### PASSAGE SHOWN
* * * * * * * * *

Nivio Ziviani, a Brazilian researcher born in the city of Belo Horizonte on August 27, 1946, holds a bachelor's degree in mechanical engineering from the Federal University of Minas Gerais, 1971, a master's degree in informatics from the Pontifical Catholic University of Rio de Janeiro, 1976, and a Ph.D. degree in computer science from the University of Waterloo, 1982. As a researcher, he is known for his projects in information retrieval and recommendation systems. In 2011, he received the Scientific Merit Award from the Brazilian Computer Society. Ziviani has Erdös number 2. Currently, he is an emeritus professor in the Computer Science department of the Federal University of Minas Gerais, is a member of the Brazilian Academy of Sciences, he is part of the National Order of Scientific Merit in the Commendator class, and coordinates the Laboratory for Treating Information (LATIN).

Known books 

Among his contributions, he produced three books:

 Projeto de Algoritmos Com implementações em Pascal e em C (Cengage Learning, , Third Edition, 2010) (in Portuguese).
 Diseño de Algoritmos com implementaciones en Pascal y C(Thomson Learning, , 2007) (in Spanish, translated from the Portuguese version).

* * * * * * * * *

### DATA RECORDS

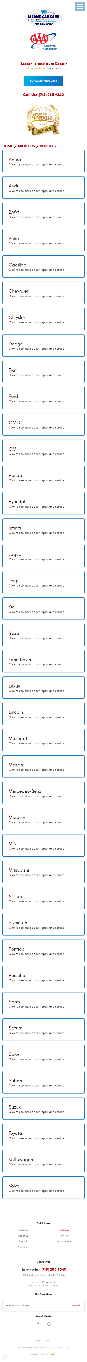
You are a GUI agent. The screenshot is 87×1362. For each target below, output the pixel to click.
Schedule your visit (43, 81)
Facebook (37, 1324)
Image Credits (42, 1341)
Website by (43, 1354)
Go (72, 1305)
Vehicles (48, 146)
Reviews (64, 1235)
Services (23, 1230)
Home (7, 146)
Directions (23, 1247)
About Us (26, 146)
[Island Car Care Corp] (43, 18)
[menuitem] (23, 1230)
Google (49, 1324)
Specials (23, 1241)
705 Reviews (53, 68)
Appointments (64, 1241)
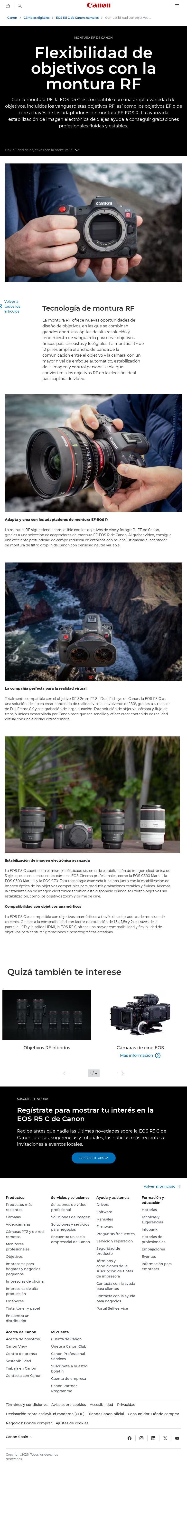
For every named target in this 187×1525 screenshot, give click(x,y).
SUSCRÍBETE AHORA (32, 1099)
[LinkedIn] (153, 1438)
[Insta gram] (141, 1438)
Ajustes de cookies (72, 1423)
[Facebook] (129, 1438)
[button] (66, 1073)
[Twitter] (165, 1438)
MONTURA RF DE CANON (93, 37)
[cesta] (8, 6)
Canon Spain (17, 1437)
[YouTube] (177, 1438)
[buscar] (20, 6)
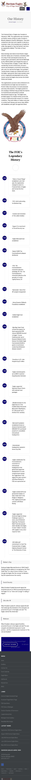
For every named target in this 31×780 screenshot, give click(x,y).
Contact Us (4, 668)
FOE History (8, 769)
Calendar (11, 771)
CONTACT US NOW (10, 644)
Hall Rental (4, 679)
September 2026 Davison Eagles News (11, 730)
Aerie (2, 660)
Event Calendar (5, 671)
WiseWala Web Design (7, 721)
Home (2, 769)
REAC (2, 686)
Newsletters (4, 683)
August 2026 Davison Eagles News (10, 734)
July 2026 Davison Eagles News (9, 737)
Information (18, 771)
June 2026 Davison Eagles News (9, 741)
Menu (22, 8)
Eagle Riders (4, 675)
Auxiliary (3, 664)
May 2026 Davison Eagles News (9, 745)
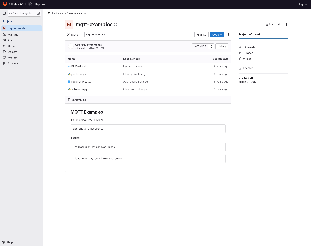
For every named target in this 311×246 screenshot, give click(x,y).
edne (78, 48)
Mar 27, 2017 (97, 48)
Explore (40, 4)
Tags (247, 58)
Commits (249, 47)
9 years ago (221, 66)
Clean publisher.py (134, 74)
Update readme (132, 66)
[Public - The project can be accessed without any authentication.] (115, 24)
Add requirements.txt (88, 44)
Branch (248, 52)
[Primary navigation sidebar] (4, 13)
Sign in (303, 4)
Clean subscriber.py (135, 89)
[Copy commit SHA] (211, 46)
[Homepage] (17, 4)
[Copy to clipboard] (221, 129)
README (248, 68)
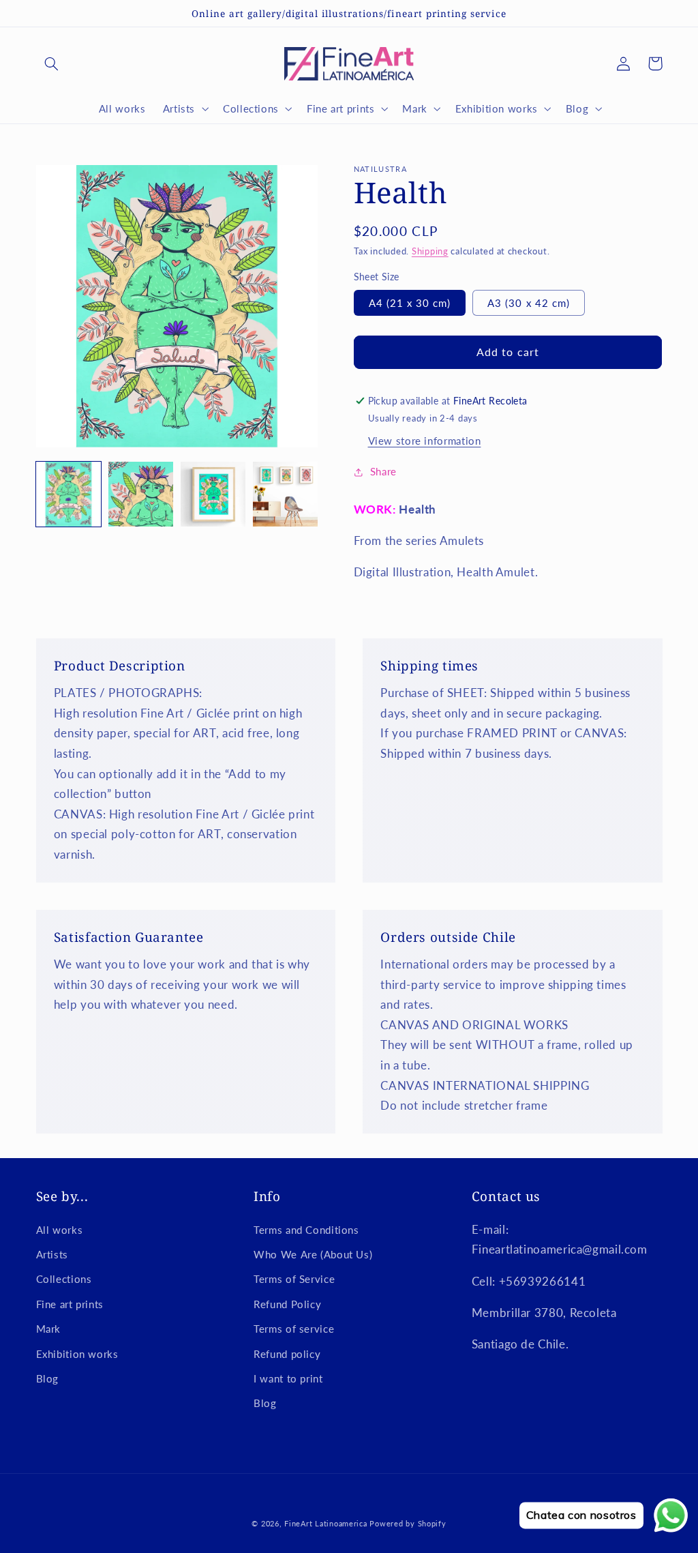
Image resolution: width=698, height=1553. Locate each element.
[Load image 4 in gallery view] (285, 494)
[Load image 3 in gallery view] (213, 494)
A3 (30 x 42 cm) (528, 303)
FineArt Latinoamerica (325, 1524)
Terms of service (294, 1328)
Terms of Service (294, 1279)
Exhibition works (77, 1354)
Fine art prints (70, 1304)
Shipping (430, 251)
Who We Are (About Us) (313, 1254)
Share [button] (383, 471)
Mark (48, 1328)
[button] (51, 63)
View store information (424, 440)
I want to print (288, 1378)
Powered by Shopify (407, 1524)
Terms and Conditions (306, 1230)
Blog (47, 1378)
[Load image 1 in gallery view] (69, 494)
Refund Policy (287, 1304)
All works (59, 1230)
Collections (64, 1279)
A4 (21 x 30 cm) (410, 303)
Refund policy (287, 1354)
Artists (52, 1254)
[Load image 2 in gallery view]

* * * * * * * * *

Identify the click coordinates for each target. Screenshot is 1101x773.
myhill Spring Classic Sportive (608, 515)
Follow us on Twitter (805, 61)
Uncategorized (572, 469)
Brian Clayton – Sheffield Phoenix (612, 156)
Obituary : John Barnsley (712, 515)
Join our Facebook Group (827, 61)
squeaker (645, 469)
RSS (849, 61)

* * * * * * * * *

According to the biography of Nivio Ziviani, from which university did he receive his Ph.D. in computer science?

The University of Waterloo, in 1982.